### PROVIDED ENTRIES
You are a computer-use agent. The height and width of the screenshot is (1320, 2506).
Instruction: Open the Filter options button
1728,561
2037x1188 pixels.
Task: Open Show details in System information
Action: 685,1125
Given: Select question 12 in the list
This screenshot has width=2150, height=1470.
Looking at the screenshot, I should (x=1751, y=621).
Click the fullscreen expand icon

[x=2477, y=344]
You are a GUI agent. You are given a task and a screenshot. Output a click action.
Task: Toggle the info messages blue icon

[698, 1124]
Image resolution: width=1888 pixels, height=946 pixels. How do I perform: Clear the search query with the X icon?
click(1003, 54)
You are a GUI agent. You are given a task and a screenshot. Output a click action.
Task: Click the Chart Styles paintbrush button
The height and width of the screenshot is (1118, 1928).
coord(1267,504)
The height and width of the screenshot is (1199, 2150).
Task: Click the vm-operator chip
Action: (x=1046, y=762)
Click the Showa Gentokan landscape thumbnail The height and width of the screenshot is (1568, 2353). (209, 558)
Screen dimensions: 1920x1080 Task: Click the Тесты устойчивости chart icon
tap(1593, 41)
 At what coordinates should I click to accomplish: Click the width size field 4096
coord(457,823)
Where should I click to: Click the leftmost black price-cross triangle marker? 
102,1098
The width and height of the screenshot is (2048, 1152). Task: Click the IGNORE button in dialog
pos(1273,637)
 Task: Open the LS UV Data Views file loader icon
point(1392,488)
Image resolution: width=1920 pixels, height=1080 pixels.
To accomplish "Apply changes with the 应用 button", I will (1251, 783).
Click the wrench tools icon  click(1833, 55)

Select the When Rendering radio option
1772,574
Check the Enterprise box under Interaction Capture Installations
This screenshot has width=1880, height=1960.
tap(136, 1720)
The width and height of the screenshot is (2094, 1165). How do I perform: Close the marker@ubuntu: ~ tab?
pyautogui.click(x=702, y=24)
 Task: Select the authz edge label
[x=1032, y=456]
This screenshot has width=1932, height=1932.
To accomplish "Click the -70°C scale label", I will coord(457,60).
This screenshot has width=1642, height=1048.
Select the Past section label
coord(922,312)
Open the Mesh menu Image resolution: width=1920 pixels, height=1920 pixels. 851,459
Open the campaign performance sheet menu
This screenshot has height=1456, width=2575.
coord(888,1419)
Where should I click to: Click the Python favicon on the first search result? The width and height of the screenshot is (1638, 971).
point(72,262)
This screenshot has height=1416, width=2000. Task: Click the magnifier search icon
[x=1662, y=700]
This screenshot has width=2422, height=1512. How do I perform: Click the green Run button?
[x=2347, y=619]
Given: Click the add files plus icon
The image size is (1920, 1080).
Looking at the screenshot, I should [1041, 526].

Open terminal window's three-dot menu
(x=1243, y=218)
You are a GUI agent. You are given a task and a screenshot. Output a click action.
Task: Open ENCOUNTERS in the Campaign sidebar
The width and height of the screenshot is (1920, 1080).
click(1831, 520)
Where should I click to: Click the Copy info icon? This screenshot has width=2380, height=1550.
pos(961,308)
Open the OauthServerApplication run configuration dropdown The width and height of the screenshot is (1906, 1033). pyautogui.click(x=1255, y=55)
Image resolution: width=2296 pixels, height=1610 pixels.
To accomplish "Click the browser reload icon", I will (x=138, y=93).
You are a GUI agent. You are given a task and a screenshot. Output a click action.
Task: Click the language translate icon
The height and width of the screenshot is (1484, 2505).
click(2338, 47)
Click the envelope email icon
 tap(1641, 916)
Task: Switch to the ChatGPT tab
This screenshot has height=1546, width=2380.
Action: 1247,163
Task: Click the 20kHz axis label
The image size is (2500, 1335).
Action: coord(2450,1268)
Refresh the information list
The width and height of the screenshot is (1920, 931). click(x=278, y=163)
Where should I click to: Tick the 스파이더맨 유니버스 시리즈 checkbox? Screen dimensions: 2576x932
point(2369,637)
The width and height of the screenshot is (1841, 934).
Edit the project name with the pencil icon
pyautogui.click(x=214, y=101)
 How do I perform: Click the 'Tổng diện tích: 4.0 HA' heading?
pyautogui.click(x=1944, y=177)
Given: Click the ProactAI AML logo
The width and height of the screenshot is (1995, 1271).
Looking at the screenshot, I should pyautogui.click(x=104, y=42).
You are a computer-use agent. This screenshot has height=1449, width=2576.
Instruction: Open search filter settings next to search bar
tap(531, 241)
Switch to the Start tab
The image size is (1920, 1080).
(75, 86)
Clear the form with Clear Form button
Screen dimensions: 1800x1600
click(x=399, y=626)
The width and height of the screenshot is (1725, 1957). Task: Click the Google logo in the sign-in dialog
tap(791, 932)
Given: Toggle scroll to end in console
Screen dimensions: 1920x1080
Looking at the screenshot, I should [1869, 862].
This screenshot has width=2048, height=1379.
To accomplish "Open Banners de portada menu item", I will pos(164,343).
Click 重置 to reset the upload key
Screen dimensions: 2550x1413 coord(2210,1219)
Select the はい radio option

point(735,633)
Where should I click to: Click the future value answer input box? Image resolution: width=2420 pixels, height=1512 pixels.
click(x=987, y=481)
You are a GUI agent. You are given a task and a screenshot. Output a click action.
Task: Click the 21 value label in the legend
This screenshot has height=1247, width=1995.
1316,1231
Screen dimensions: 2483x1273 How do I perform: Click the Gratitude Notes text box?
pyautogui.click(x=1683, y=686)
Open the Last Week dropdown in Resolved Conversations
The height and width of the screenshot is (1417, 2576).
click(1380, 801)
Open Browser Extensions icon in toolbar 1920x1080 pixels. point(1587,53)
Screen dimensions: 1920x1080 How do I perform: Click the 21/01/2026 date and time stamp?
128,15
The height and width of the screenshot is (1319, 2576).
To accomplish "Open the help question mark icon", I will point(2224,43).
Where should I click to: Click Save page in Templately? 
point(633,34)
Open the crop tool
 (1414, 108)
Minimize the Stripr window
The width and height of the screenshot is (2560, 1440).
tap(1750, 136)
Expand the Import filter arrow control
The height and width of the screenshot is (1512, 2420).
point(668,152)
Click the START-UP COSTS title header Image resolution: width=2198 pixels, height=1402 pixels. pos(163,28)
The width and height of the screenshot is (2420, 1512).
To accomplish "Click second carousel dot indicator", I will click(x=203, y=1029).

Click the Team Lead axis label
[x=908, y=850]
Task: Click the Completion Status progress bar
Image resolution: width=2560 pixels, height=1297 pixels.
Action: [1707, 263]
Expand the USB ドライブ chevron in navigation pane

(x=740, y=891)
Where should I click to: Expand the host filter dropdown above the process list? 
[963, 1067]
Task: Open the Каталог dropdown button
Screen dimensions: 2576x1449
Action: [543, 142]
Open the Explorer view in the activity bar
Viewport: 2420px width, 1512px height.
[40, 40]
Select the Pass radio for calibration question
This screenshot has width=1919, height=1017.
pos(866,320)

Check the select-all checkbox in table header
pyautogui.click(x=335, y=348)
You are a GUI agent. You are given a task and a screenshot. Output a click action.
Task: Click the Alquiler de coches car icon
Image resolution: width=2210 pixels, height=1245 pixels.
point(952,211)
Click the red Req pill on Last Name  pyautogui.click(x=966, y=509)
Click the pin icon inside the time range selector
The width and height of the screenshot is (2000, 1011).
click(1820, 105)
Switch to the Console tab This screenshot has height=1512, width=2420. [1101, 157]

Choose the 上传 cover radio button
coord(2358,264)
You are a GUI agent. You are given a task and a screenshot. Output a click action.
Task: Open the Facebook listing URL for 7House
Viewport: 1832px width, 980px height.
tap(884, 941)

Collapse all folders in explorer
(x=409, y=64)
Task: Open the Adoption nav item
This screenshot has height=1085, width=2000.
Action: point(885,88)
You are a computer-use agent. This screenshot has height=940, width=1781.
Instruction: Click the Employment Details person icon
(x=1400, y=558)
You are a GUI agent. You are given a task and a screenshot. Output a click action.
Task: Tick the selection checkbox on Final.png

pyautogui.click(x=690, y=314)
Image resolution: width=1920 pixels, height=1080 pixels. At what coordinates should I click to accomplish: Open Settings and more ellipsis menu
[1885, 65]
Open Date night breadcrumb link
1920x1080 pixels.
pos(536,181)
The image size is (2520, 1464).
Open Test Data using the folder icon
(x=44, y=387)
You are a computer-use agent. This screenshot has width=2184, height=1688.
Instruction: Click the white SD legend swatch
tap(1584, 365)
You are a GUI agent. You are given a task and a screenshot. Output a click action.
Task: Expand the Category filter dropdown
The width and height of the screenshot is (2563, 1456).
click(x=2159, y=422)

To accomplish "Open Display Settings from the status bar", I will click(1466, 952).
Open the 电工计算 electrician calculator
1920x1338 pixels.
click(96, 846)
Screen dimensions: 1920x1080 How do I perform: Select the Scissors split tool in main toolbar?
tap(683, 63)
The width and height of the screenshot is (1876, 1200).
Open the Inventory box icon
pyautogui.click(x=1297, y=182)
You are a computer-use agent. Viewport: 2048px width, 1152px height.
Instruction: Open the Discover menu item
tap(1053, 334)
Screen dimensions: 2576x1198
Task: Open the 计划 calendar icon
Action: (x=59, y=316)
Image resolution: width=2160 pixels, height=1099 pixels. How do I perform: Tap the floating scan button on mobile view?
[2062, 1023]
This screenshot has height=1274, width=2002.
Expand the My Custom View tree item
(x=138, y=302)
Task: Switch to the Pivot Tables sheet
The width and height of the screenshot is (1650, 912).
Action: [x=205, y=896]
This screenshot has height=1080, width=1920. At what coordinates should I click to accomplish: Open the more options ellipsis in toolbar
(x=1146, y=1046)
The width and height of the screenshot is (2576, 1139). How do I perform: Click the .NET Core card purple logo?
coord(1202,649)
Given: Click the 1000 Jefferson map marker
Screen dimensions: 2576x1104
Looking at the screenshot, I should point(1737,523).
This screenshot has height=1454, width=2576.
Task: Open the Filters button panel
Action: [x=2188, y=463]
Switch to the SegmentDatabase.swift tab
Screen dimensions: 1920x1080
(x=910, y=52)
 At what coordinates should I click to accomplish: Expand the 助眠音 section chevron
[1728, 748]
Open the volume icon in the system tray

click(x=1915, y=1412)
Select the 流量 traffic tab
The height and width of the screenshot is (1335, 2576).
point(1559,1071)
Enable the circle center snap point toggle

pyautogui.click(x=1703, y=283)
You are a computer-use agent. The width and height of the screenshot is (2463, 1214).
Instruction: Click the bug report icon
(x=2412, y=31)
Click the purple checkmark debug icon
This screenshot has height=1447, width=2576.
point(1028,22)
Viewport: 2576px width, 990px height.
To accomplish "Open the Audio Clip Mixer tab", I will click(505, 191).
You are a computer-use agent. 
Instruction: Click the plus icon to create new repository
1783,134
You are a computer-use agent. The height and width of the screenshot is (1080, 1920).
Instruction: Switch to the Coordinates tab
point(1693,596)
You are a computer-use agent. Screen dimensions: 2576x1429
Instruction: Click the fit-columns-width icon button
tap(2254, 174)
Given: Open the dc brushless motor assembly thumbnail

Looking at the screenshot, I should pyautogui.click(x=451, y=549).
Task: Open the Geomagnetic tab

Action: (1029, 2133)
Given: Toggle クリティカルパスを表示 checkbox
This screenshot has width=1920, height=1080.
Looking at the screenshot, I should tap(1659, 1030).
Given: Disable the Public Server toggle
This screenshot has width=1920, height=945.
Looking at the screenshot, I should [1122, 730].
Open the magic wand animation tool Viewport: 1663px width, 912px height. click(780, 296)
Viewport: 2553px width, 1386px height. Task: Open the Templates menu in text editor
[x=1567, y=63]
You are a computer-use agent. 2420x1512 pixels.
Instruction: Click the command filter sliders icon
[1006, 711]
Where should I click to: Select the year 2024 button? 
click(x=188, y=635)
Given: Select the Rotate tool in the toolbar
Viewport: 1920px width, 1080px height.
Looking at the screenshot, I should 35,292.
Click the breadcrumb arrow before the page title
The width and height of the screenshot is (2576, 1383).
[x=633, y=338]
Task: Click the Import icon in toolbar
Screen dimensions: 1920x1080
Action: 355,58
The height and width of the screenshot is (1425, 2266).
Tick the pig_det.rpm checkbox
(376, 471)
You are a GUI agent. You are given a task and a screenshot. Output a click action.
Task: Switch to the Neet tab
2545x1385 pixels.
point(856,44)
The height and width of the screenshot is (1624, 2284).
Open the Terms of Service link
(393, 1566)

### WORK REQUIRED
Determine the number of lines in the material above that include the word "title". Give that number and no other text.

### RESULT OF THE TASK
2